## [EXERCISE DESCRIPTION]
In the listing below, every line with the word "header" needs to be copied.

:::::

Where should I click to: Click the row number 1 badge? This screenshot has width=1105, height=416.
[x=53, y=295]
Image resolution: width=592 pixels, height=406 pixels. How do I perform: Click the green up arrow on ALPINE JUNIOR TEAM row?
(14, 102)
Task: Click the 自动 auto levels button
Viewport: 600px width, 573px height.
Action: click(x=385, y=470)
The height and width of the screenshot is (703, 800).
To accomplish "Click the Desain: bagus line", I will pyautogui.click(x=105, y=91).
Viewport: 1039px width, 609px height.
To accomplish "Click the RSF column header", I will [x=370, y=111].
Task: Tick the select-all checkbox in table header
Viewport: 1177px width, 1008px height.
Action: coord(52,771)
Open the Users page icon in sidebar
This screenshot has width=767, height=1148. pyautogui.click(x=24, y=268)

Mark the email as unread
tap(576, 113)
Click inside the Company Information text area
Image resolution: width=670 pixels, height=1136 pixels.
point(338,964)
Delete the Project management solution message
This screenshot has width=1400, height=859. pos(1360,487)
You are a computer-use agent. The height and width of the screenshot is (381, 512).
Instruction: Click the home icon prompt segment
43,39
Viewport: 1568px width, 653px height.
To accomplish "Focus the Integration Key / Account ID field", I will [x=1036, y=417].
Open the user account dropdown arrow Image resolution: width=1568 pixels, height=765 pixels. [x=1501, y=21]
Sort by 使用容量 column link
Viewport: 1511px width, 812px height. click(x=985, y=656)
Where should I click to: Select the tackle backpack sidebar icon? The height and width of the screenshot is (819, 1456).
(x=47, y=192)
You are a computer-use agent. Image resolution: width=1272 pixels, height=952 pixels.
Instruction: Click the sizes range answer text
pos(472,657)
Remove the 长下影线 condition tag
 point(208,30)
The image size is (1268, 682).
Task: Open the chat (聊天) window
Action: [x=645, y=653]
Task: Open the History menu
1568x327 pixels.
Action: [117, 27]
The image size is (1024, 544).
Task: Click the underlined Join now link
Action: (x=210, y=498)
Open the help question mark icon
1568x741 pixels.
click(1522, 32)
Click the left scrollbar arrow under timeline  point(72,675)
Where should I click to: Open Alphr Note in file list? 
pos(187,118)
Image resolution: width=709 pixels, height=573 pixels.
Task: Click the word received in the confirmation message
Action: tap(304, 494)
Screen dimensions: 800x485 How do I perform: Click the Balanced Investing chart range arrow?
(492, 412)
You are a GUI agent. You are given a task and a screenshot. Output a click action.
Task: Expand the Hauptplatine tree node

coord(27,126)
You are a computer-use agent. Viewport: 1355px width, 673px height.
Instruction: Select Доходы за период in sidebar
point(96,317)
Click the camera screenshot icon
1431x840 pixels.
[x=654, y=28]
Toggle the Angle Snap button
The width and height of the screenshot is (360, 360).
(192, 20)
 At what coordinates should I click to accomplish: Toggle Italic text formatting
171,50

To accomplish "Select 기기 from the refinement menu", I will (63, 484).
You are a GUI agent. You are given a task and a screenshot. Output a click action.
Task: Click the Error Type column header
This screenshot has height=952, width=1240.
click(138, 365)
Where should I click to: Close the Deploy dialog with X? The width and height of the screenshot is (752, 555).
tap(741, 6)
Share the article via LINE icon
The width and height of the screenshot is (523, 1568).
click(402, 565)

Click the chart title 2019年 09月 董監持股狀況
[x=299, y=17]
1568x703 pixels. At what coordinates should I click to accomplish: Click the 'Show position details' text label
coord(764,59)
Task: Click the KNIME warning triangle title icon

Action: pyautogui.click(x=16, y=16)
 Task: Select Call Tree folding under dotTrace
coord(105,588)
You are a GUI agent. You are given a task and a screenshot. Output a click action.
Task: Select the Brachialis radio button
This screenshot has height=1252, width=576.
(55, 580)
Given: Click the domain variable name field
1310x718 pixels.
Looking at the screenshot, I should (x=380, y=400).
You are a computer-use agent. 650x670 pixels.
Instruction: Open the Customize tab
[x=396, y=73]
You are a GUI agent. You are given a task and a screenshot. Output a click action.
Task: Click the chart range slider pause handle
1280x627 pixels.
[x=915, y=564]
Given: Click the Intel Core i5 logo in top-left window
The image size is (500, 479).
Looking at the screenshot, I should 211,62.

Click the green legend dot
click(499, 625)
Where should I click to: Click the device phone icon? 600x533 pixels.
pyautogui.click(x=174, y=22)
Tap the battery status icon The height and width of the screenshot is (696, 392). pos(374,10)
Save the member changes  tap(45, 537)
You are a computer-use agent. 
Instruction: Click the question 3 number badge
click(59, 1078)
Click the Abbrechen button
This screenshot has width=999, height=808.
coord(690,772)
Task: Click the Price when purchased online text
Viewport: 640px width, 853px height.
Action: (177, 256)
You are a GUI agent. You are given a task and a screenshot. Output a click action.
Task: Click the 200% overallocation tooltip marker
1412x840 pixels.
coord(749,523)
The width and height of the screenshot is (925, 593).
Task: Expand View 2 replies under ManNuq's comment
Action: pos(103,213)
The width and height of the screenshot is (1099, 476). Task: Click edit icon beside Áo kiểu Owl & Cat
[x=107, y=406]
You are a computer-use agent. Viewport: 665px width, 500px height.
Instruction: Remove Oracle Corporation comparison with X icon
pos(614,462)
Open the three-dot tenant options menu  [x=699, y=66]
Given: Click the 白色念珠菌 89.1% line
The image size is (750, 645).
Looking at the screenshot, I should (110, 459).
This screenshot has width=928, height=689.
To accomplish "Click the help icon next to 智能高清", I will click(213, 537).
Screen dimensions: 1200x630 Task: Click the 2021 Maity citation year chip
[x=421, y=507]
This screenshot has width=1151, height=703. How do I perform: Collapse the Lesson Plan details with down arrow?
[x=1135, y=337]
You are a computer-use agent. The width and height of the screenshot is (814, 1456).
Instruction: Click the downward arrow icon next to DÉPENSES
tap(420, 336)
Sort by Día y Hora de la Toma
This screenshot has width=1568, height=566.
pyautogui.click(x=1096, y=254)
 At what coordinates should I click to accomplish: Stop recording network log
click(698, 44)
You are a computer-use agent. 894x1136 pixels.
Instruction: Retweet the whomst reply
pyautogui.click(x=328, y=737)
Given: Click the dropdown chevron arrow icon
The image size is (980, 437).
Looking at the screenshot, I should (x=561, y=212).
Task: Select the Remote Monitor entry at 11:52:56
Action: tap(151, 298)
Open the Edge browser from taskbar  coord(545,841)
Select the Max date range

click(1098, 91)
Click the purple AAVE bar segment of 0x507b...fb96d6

:::::

## [SOLVED EXERCISE]
To accomplish "Click the RSF column header", I will [x=370, y=111].
Task: Tick the select-all checkbox in table header
Task: Click the Error Type column header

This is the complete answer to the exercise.